#### Goal of the exercise
A word-for-word copy of the lines below, starting at the line with "Viewport: 423px width, 287px height." and ending at the last one, is what you should give. Omit every picture.

#### Excerpted data

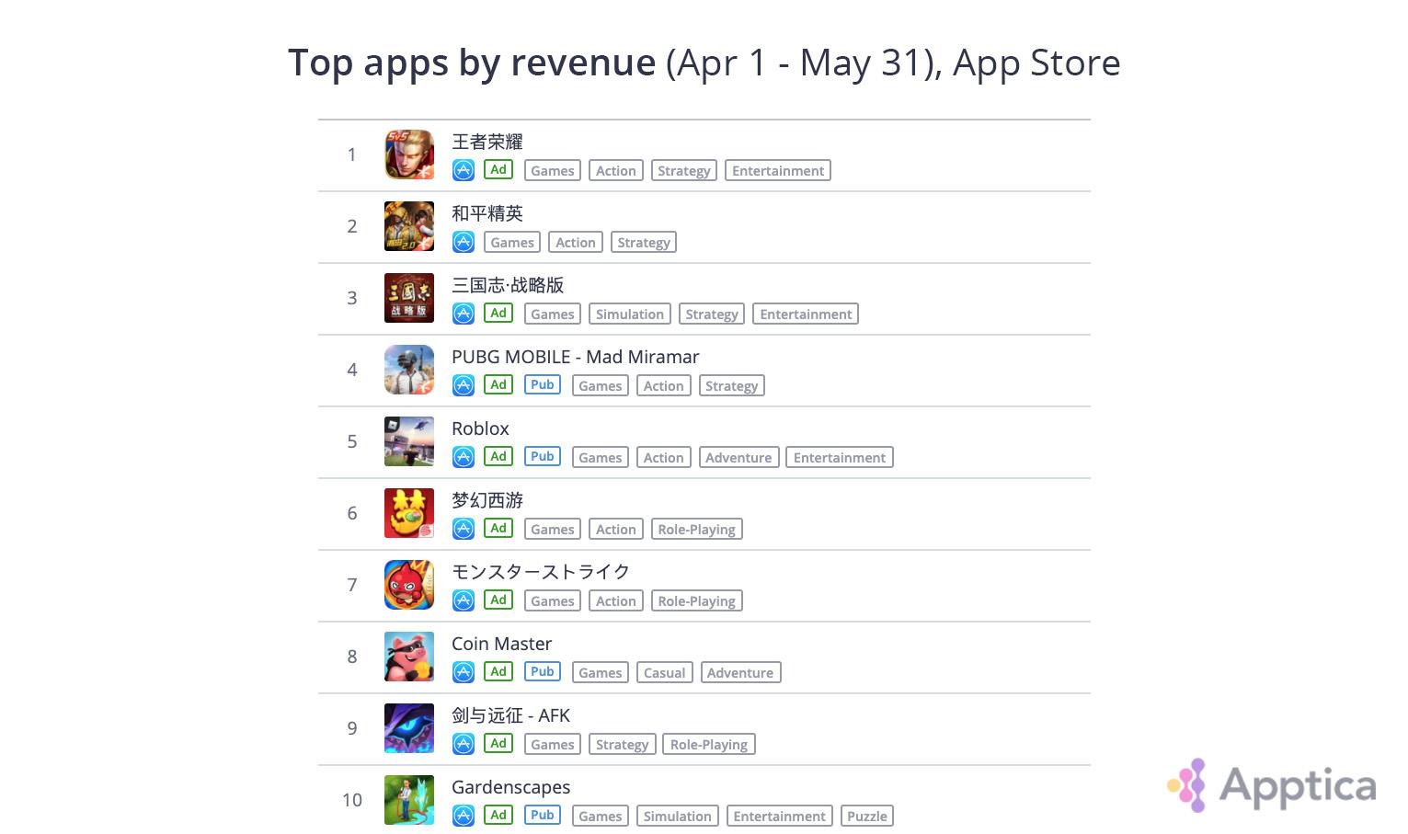Click the Pub badge under Coin Master
The height and width of the screenshot is (834, 1408).
543,672
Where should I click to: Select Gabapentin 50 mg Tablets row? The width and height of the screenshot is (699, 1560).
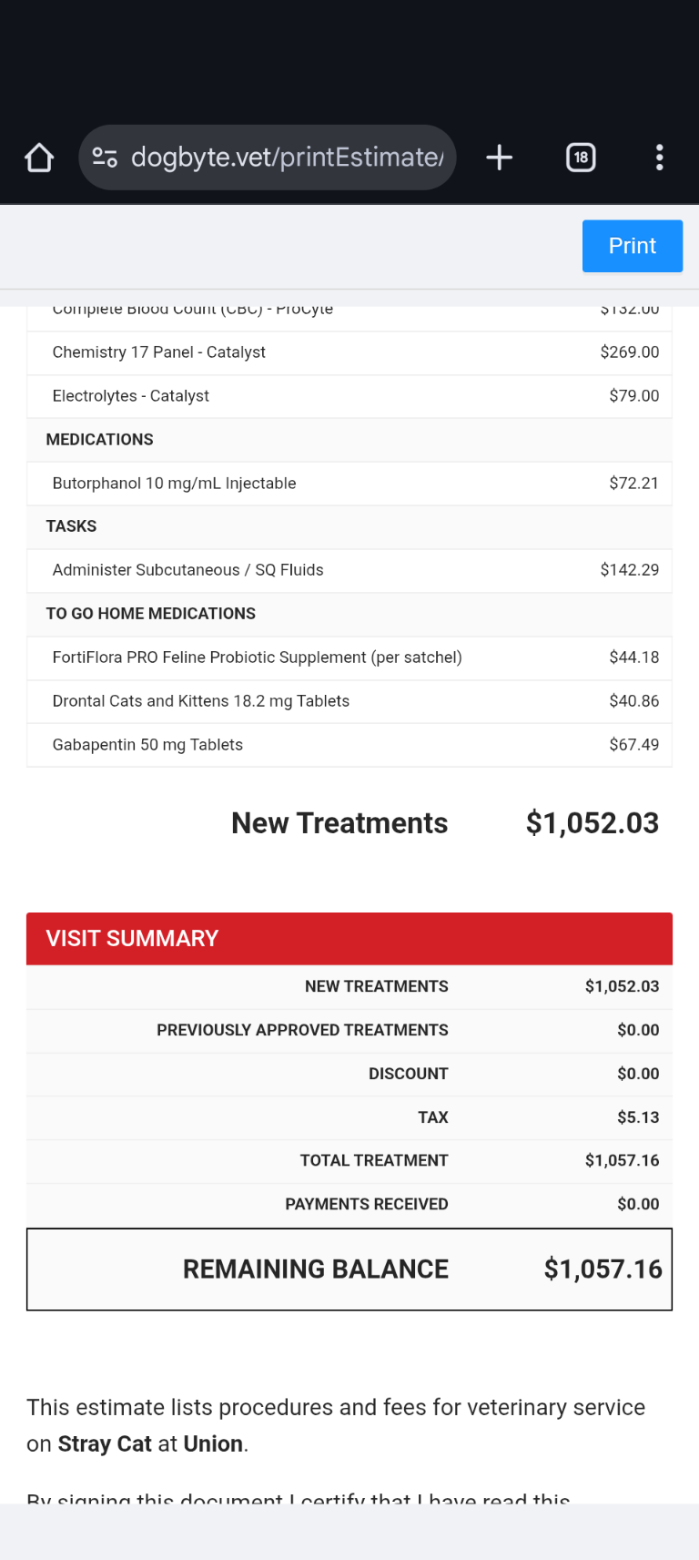[350, 745]
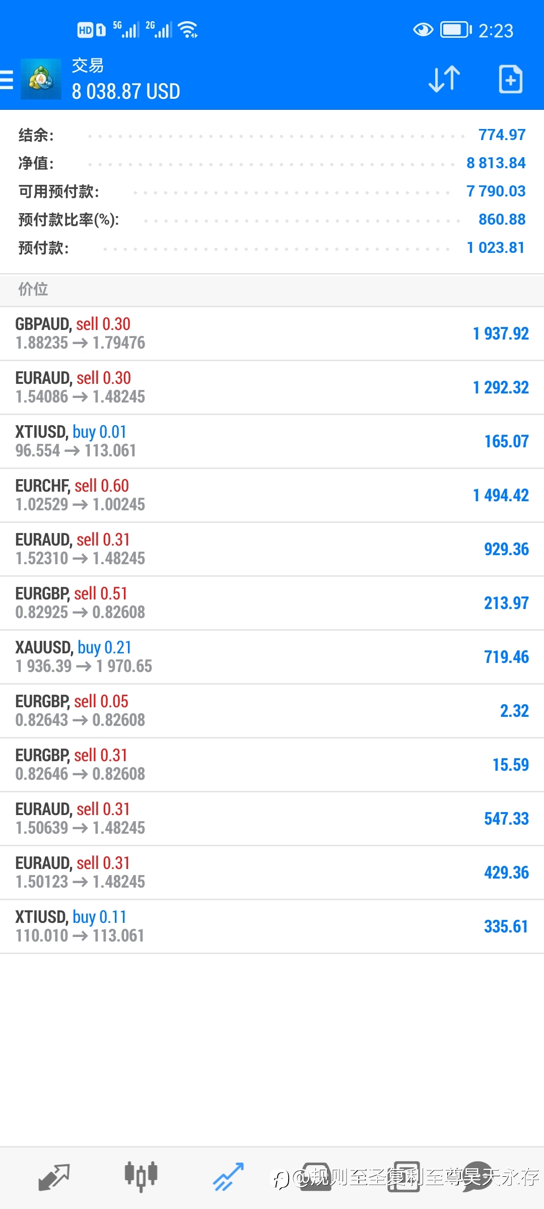
Task: Select EURAUD sell 0.30 profit 1 292.32
Action: [272, 387]
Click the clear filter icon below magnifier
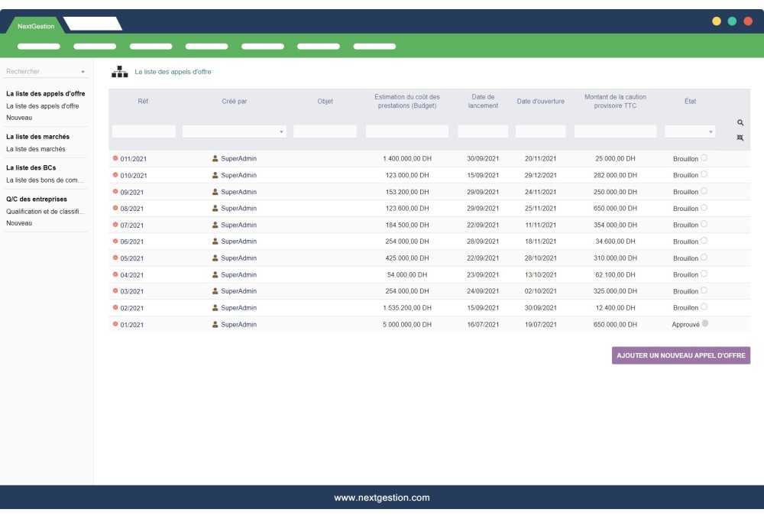Screen dimensions: 764x519 [x=740, y=138]
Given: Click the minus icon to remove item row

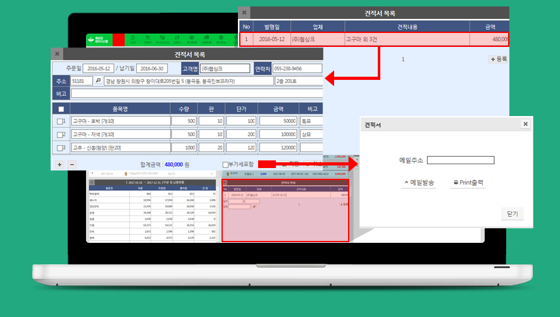Looking at the screenshot, I should pos(72,164).
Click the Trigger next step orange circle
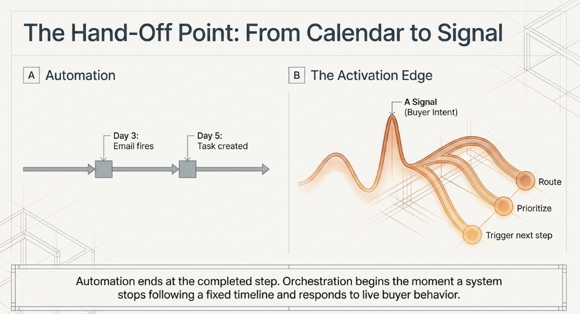This screenshot has width=580, height=314. (472, 235)
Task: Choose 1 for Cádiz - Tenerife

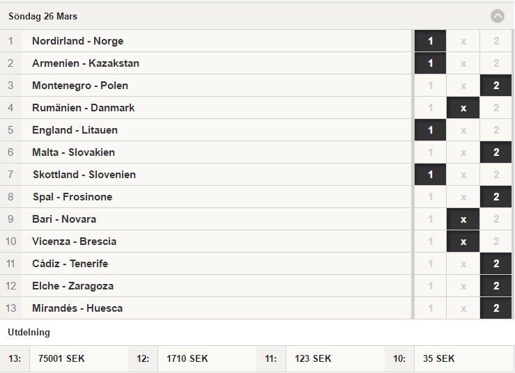Action: 430,264
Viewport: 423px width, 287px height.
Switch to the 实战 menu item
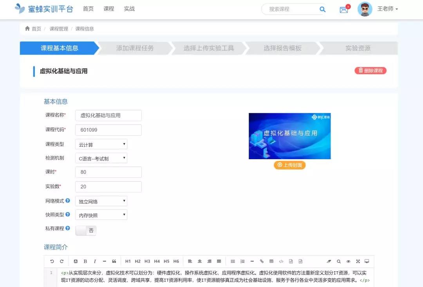tap(129, 9)
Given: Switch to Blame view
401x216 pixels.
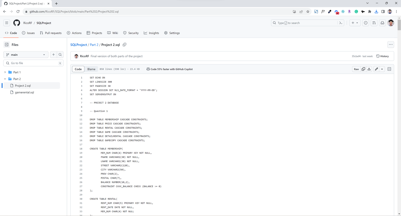Looking at the screenshot, I should pos(91,69).
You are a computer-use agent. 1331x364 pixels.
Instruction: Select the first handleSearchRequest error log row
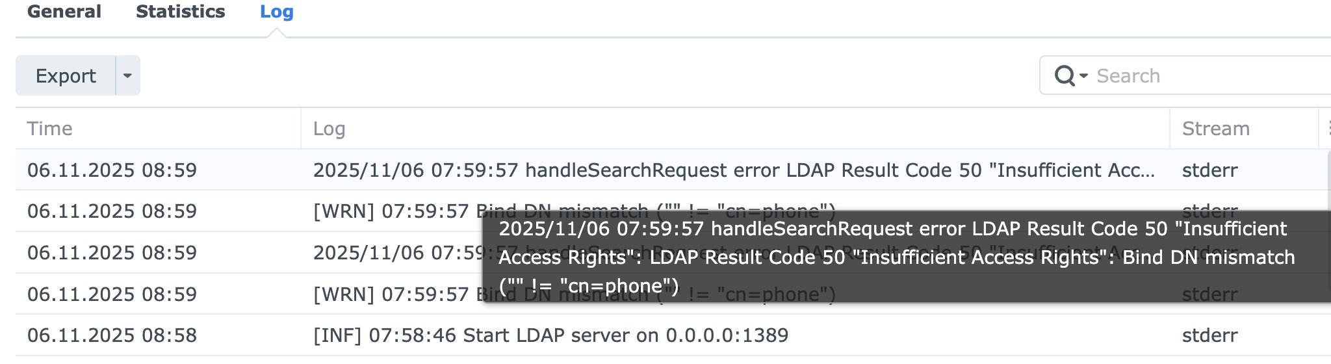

#### Task response
Viewport: 423px width, 287px height.
Switch to the 实战 menu item
tap(129, 9)
Given: Switch to Blame view
401x216 pixels.
Looking at the screenshot, I should pos(91,69).
You are a computer-use agent. 1331x364 pixels.
Instruction: Select the first handleSearchRequest error log row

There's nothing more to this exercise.